Stored items →
+ + +
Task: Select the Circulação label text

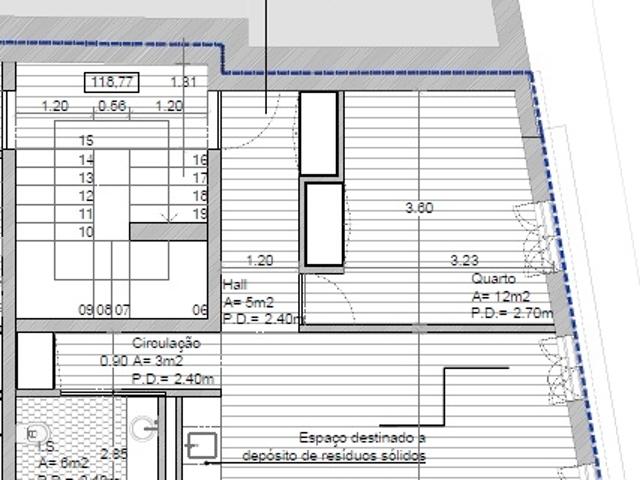Action: coord(164,343)
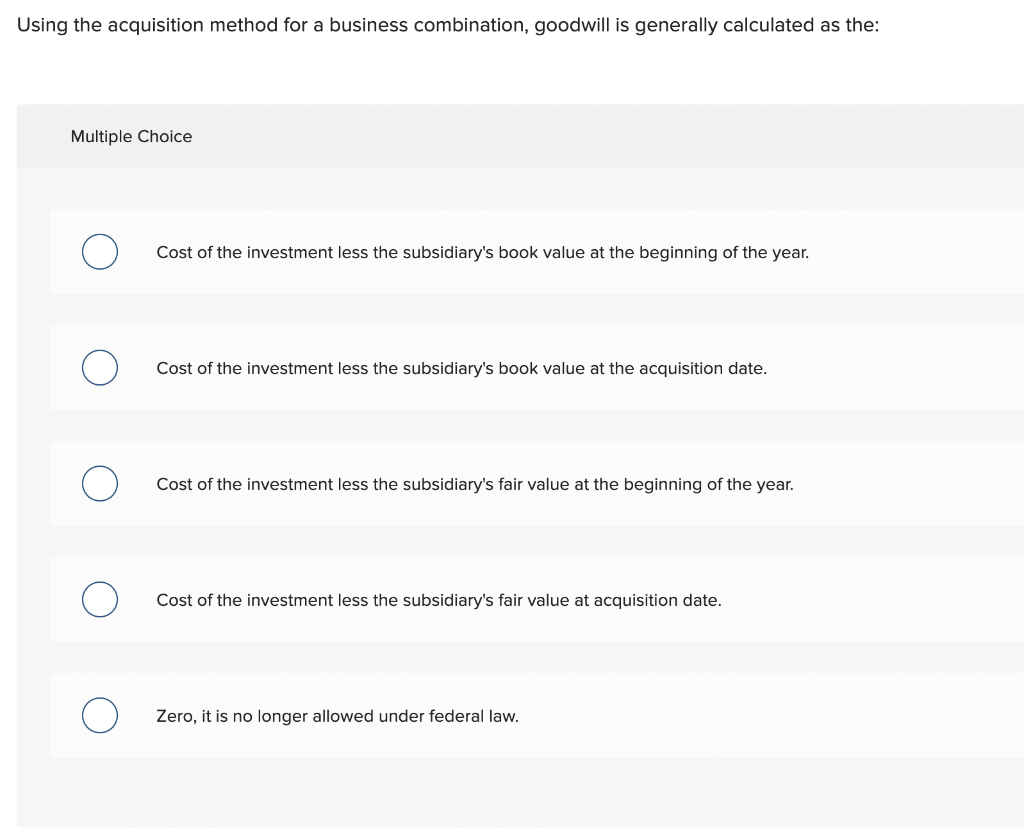Click fair value at acquisition date answer
The image size is (1024, 830).
tap(438, 600)
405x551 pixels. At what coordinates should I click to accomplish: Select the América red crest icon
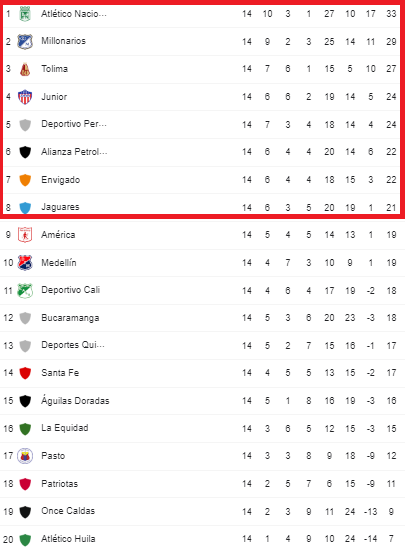click(25, 235)
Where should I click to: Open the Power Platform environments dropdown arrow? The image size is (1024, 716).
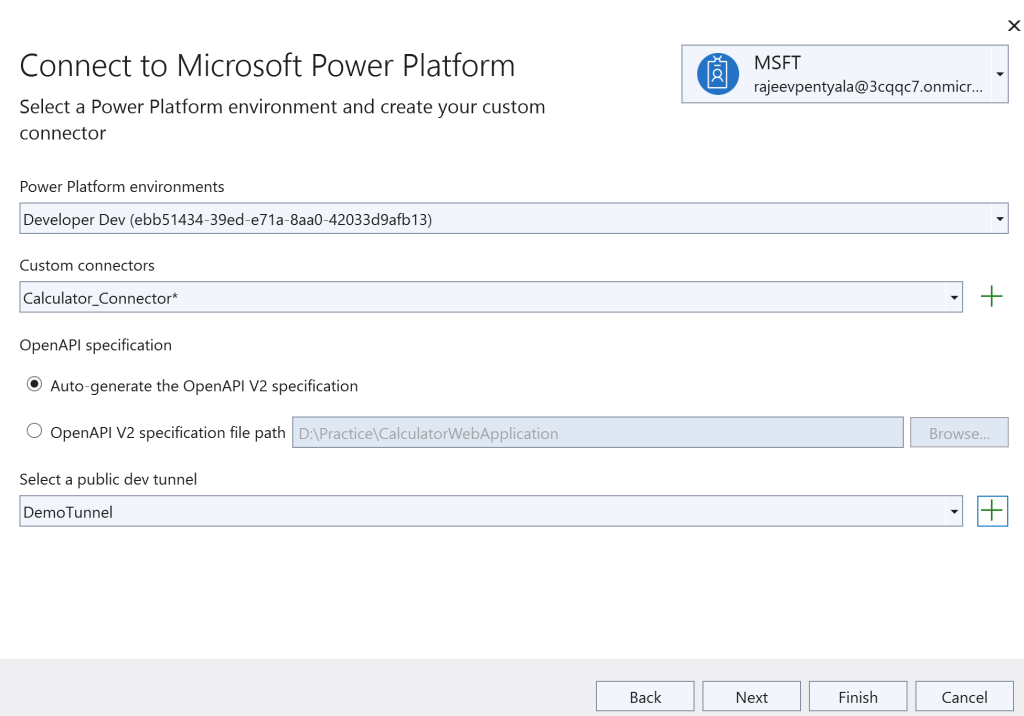tap(999, 218)
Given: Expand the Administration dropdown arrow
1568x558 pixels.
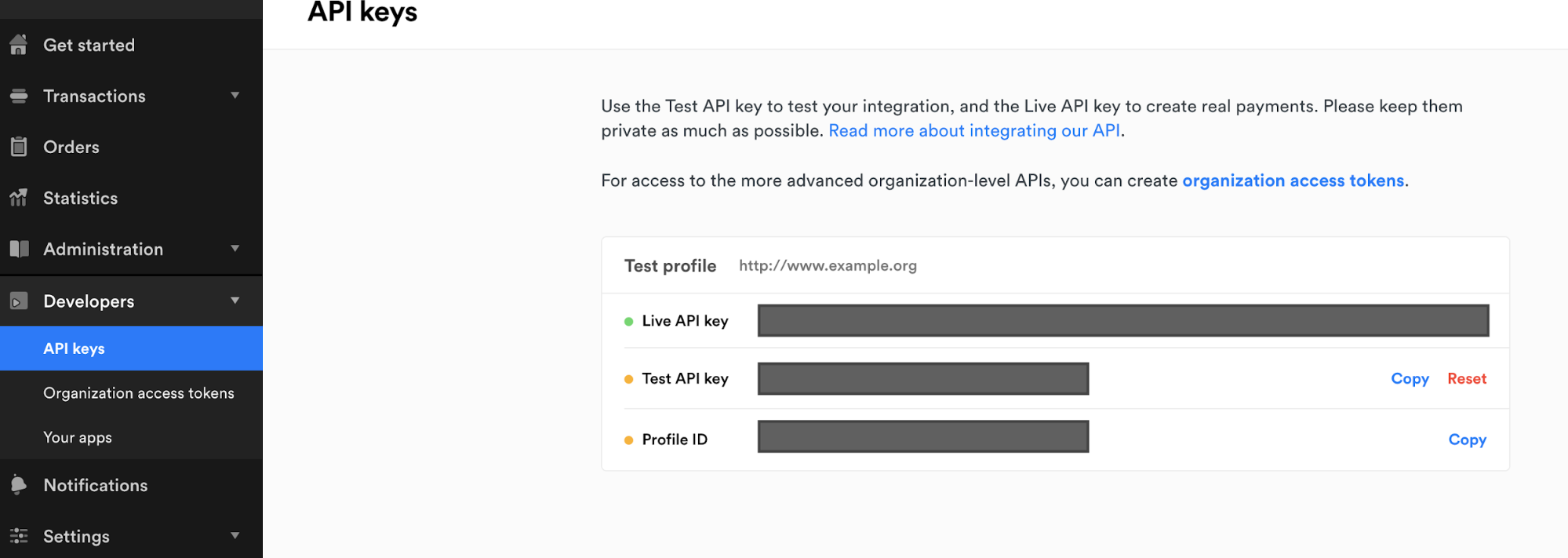Looking at the screenshot, I should point(235,249).
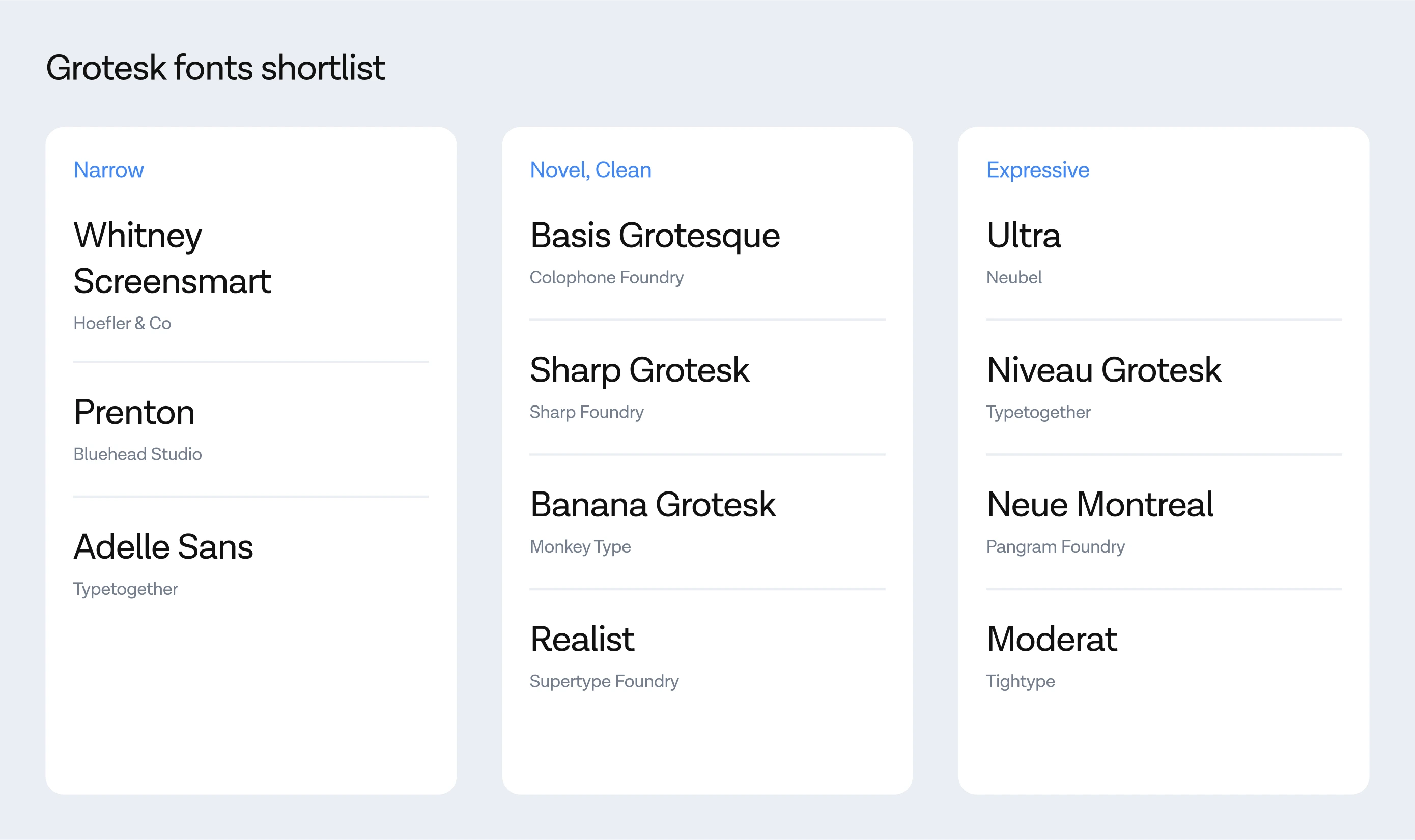The image size is (1415, 840).
Task: Select the Sharp Grotesk font entry
Action: (639, 370)
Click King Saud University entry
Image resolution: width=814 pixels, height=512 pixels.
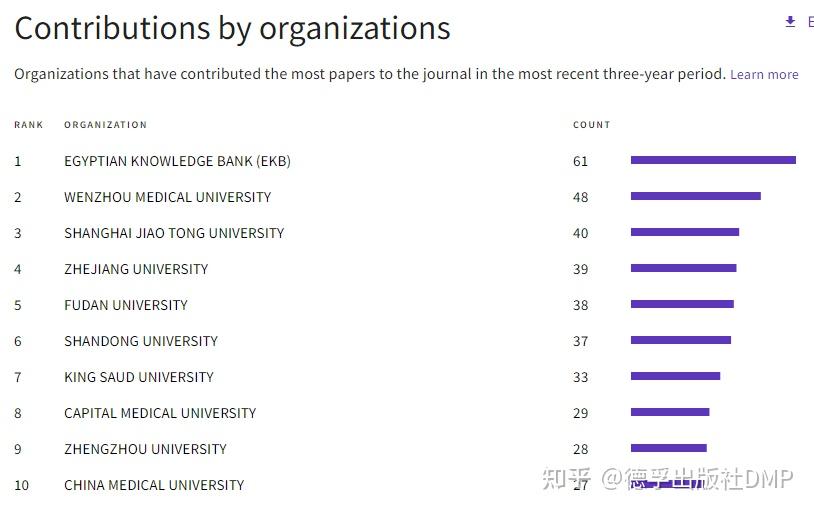(x=139, y=377)
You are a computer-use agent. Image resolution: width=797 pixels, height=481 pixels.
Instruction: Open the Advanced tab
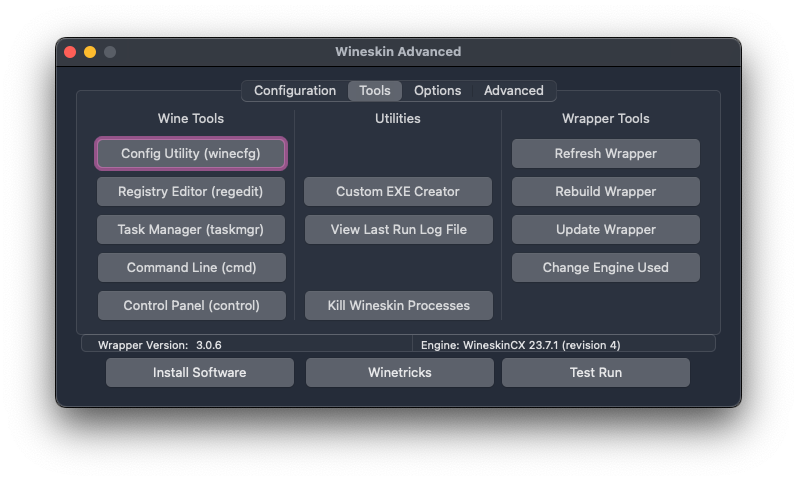pos(513,91)
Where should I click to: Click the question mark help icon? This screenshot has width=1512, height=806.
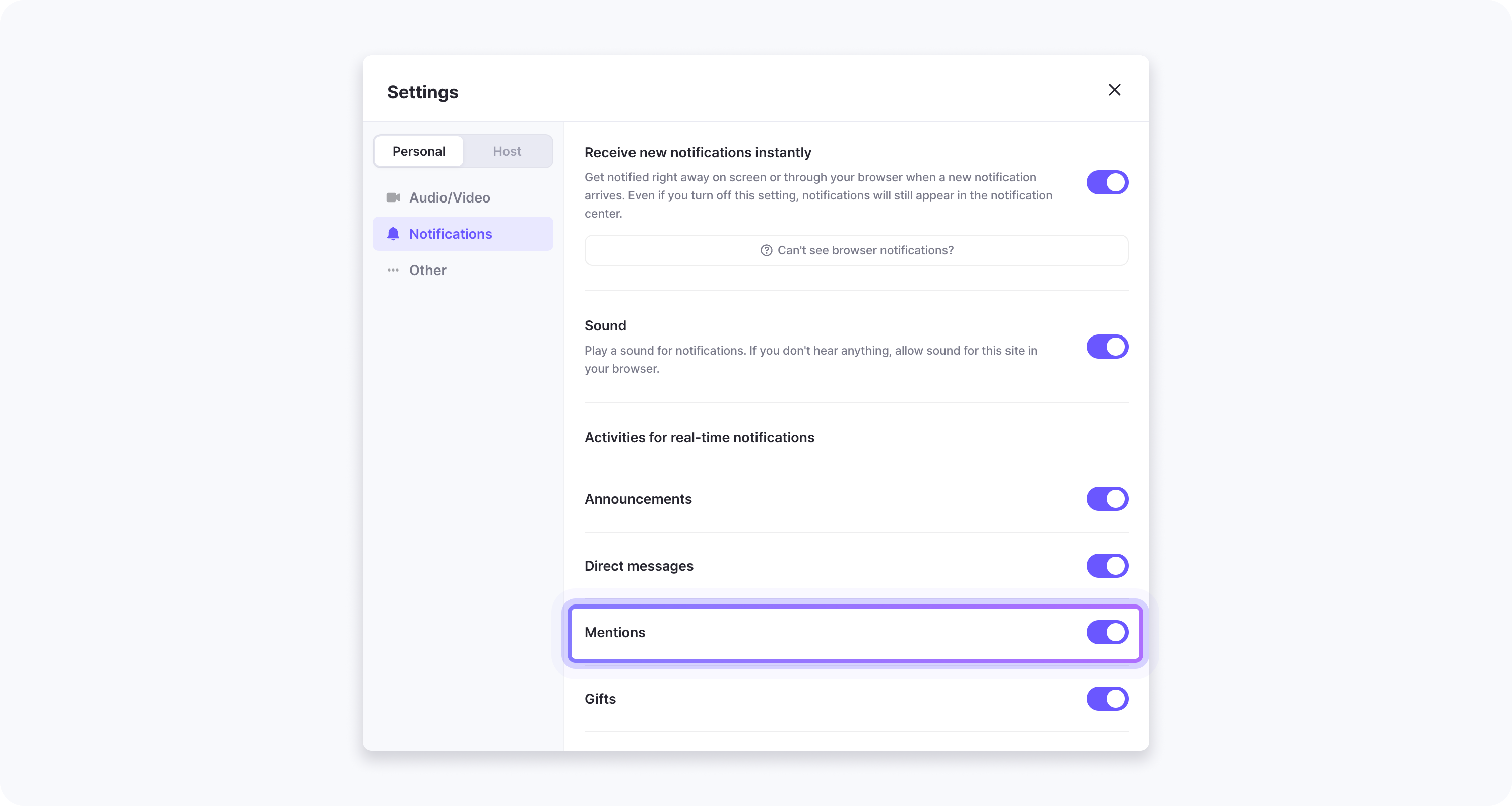(x=766, y=250)
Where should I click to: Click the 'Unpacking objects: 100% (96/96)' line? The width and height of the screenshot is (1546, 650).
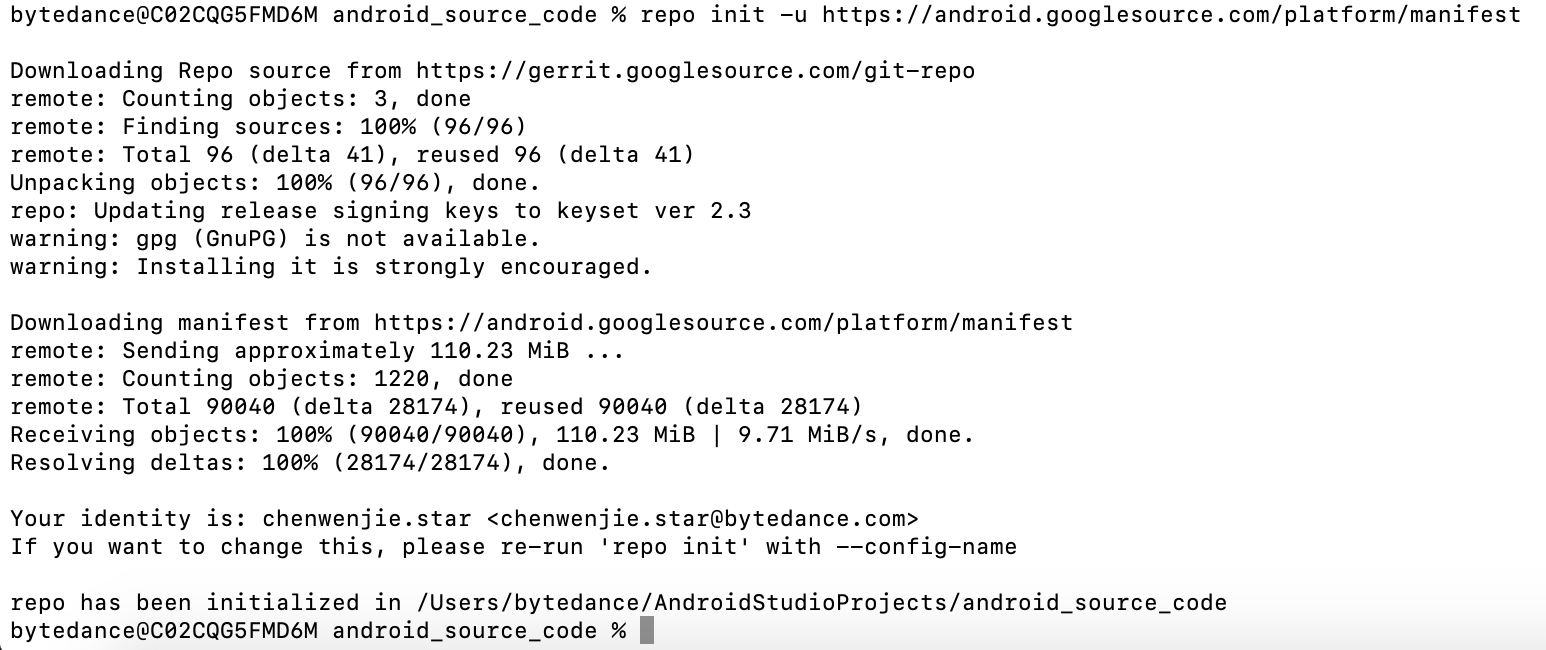pos(275,183)
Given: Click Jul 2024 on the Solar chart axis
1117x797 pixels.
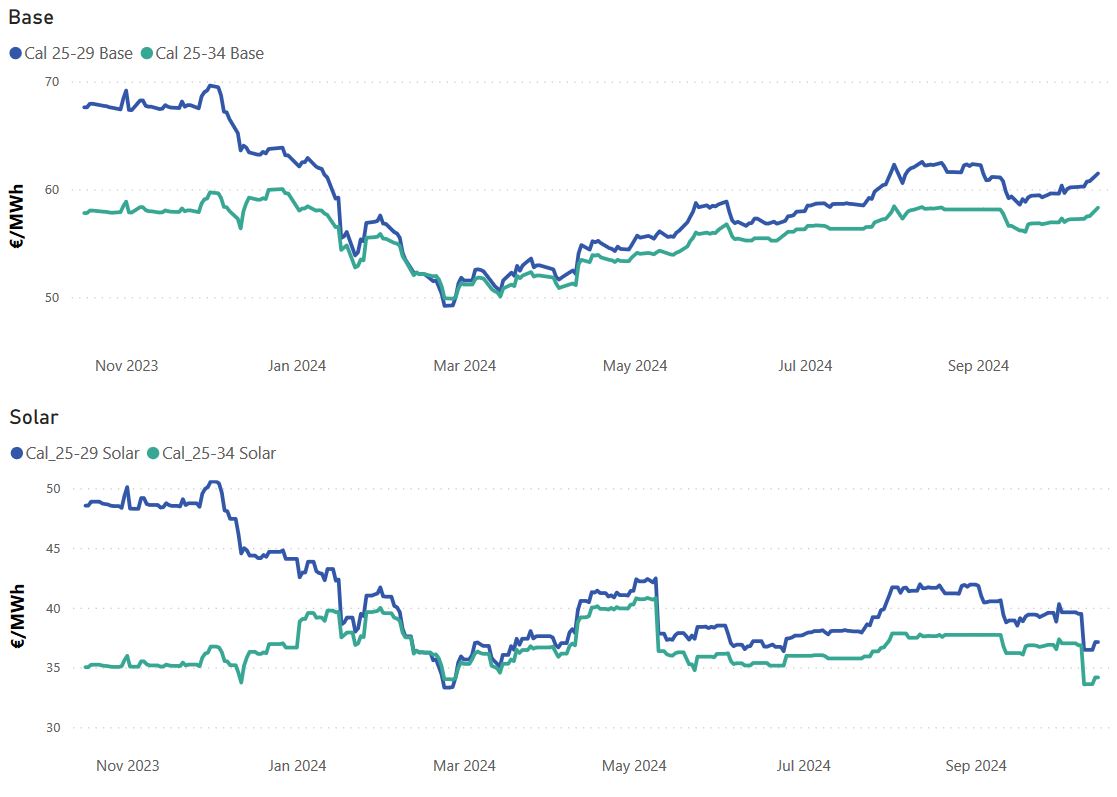Looking at the screenshot, I should tap(804, 766).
+ + +
Where a line of the data contains "Given", include it in the tally, and answer with the tally alone.

Response → 2